TASIKMALAYA,FOKUSJabar.id: Sebanyak 27 kecamatan dari total 39 kecamatan di wilayah administrasi Pemerintah Kabupaten (Pemkab) Tasikmalaya masuk wilayah hukum Polres Tasikmalaya. Sisanya, yakni 12 kecamatan berada di wilayah hukum Polres Tasikmalaya Kota.
Dengan alasan koordinasi dan kemudahan pelayanan, Forum Tasikmalaya Utara Bangkit (FTUB) meminta pemerintah daerah mengkaji ulang cakupan wilayah hukum.
FTUB meminta penyesuaian wilayah hukum dengan wilayah administrasi. Dengan kata lain, seluruh wilayah administrasi Pemkab Tasikmalaya masuk ke dalam wilayah hukum Polres Tasikmalaya.
“Kami meminta DPRD Kabupaten Tasikmalaya sebagai wakil rakyat untuk mendorong kembali pemerintah daerah mengkaji ulang pembagian wilayah hukum serta memperjuangkannya hingga tuntas,” kata Sekretaris FTUB, Dian Budianto, Selasa (22/3/2022).
Menurutnya, adanya satu wilayah hukum dalam satu wilayah administrasi akan membuat pola koordinasi berjalan dengan lebih mudah.

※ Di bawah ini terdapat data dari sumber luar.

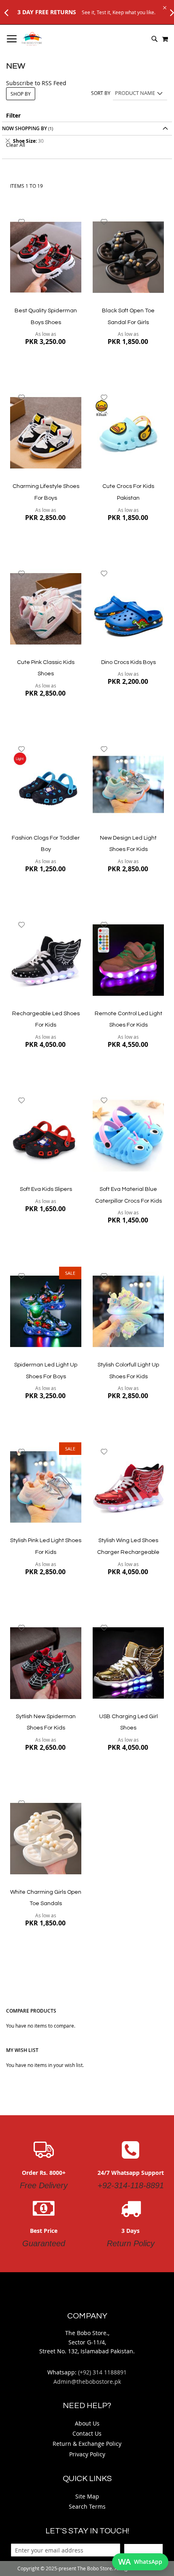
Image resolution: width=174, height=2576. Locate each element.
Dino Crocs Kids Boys (128, 662)
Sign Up (143, 2550)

Dia merasakan, masyarakat terkesan tidak menjadi prioritas baik dalam pelayanan hukum maupun pembinaan tentang pemahaman hukum.
“Perlu dipertegas kembali, DPRD harus mendorong pemerintah daerah agar mengkaji ulang soal wilayah hukum seiring dengan menggeliatnya dorongan masyarakat untuk pindah wilayah hukum ke Polres Tasikmalaya,” dia menegaskan.
Menanggapi hal tersebut, Ketua Komisi I DPRD Kabupaten Tasikmalaya, Demi Hamzah Rahadian mengatakan, secara yuridis wilayah administrasi Kabupaten Tasikmalaya dibagi menjadi dua daerah hukum atau berada dalam naungan dua Polres. Pembagian dua wilayah hukum tersebut, saat ini sudah tidak lagi sesuai dengan ketentuan peraturan perundang-undangan.
Dengan alasan tersebut serta pertimbangan telah adanya dukungan infrastruktur yang memudahkan masyarakat mengakses Polres Tasikmalaya dengan segala kapasitasnya saat ini, kata dia, maka pemerintah daerah sejatinya menginisiasi perubahan daerah hukum.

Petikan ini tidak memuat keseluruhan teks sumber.